Beschluss vom 29.01.2019 -
BVerwG 1 B 5.19ECLI:DE:BVerwG:2019:290119B1B5.19.0

  • Zitiervorschlag

    BVerwG, Beschluss vom 29.01.2019 - 1 B 5.19 - [ECLI:DE:BVerwG:2019:290119B1B5.19.0]

Beschluss

BVerwG 1 B 5.19

  • VG Dresden - 09.04.2015 - AZ: VG 3 K 186/13
  • OVG Bautzen - 18.10.2018 - AZ: OVG 3 A 756/16

In der Verwaltungsstreitsache hat der 1. Senat des Bundesverwaltungsgerichts
am 29. Januar 2019
durch den Vorsitzenden Richter am Bundesverwaltungsgericht Prof. Dr. Berlit, die Richterin am Bundesverwaltungsgericht Fricke und
den Richter am Bundesverwaltungsgericht Dr. Fleuß
beschlossen:

  1. Der Antrag der Klägerin auf Bewilligung von Prozesskostenhilfe und Beiordnung ihres Prozessbevollmächtigten wird abgelehnt.
  2. Die Beschwerde der Klägerin gegen die Nichtzulassung der Revision im Urteil des Sächsischen Oberverwaltungsgerichts vom 18. Oktober 2018 wird zurückgewiesen.
  3. Die Klägerin trägt die Kosten des Beschwerdeverfahrens.
  4. Der Streitwert wird für das Beschwerdeverfahren auf 5 000 € festgesetzt.

Gründe

1 A. Der Klägerin kann die beantragte Prozesskostenhilfe nicht bewilligt werden, weil die beabsichtigte Rechtsverfolgung aus den nachstehenden Gründen keine Aussicht auf Erfolg hat (§ 166 VwGO i.V.m. § 114 ZPO).

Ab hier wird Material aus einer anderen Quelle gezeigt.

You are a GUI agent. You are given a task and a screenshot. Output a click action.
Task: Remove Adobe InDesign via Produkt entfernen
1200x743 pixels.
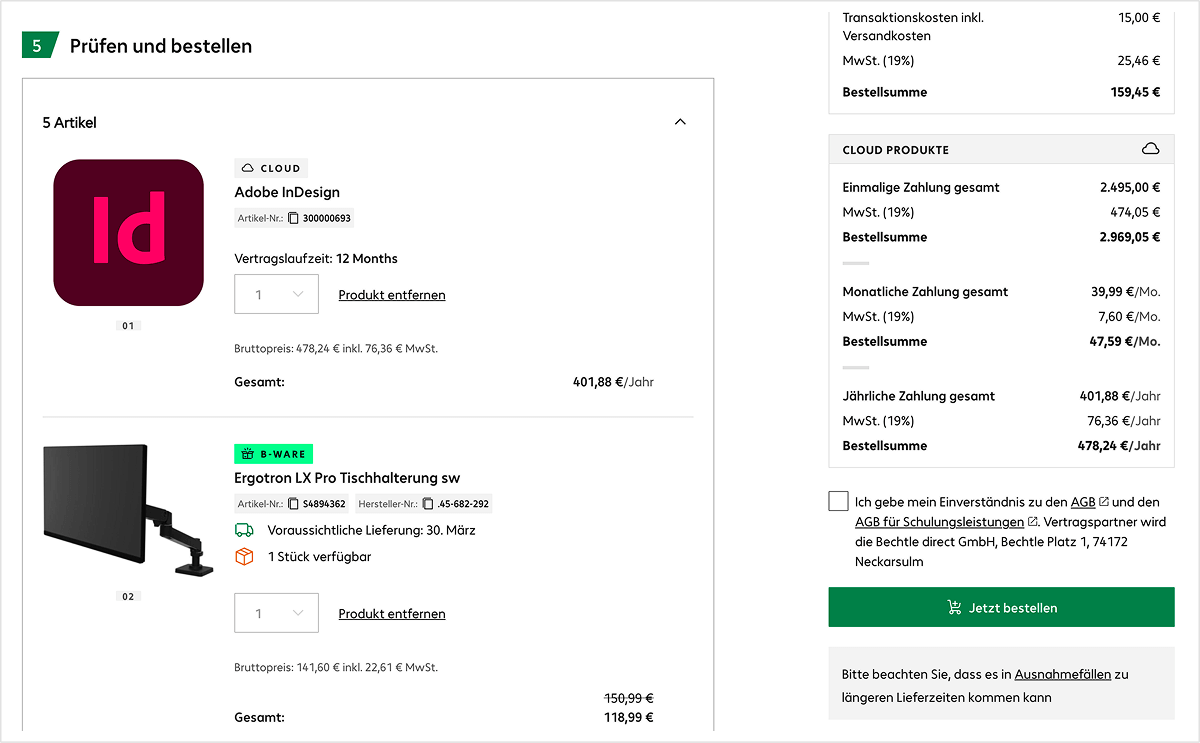[x=391, y=294]
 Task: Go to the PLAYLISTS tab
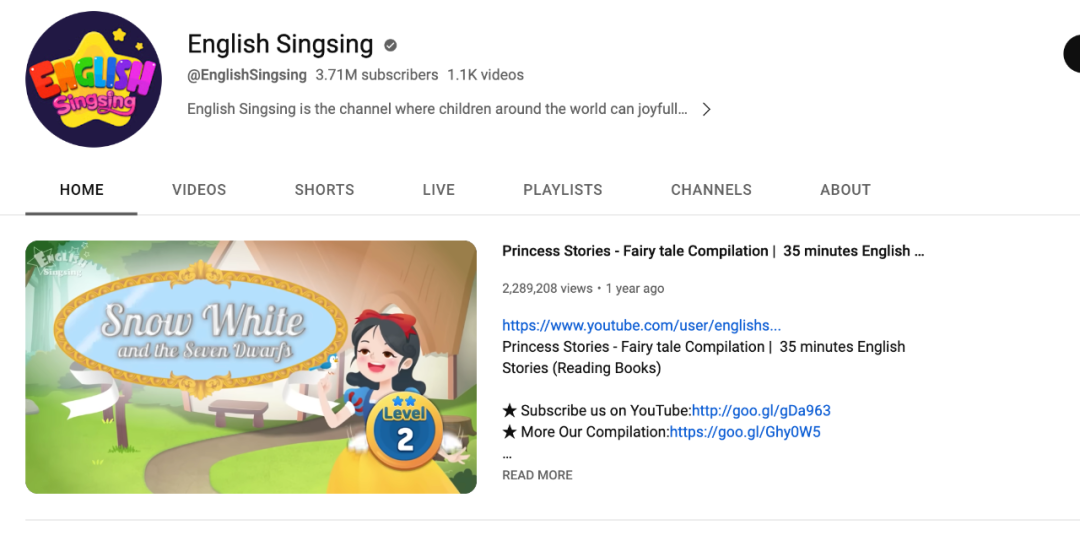point(563,190)
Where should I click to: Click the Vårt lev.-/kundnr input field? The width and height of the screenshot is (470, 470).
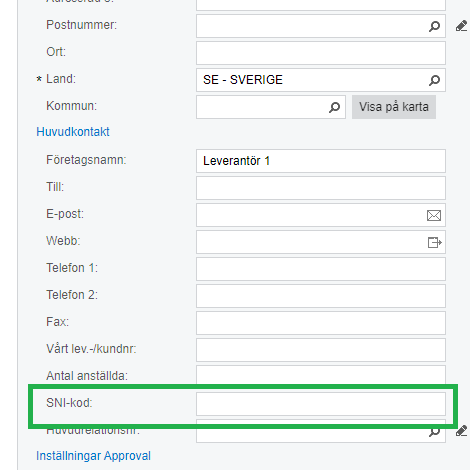pyautogui.click(x=321, y=350)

2 B. Die Revision ist nicht wegen der mit der Beschwerde geltend gemachten grundsätzlichen Bedeutung der Rechtssache (§ 132 Abs. 2 Nr. 1 VwGO) zuzulassen.

3 Einer Rechtssache kommt eine grundsätzliche Bedeutung im Sinne des § 132 Abs. 2 Nr. 1 VwGO zu, wenn sie eine abstrakte, in dem zu entscheidenden Fall erhebliche Frage des revisiblen Rechts mit einer über den Einzelfall hinausgehenden allgemeinen Bedeutung aufwirft, die im Interesse der Einheitlichkeit der Rechtsprechung oder im Interesse der Rechtsfortbildung in einem Revisionsverfahren geklärt werden muss. Diese Voraussetzungen sind nicht erfüllt, wenn sich die aufgeworfene Frage im Revisionsverfahren nicht stellen würde, wenn sie bereits geklärt ist bzw. aufgrund des Gesetzeswortlauts mithilfe der üblichen Regeln sachgerechter Auslegung und auf der Grundlage der einschlägigen Rechtsprechung ohne Durchführung eines Revisionsverfahrens beantwortet werden kann oder wenn sie einer abstrakten Klärung nicht zugänglich ist (BVerwG, Beschlüsse vom 1. April 2014 - 1 B 1.14 - AuAS 2014, 110 und vom 10. März 2015 - 1 B 7.15 - juris Rn. 3).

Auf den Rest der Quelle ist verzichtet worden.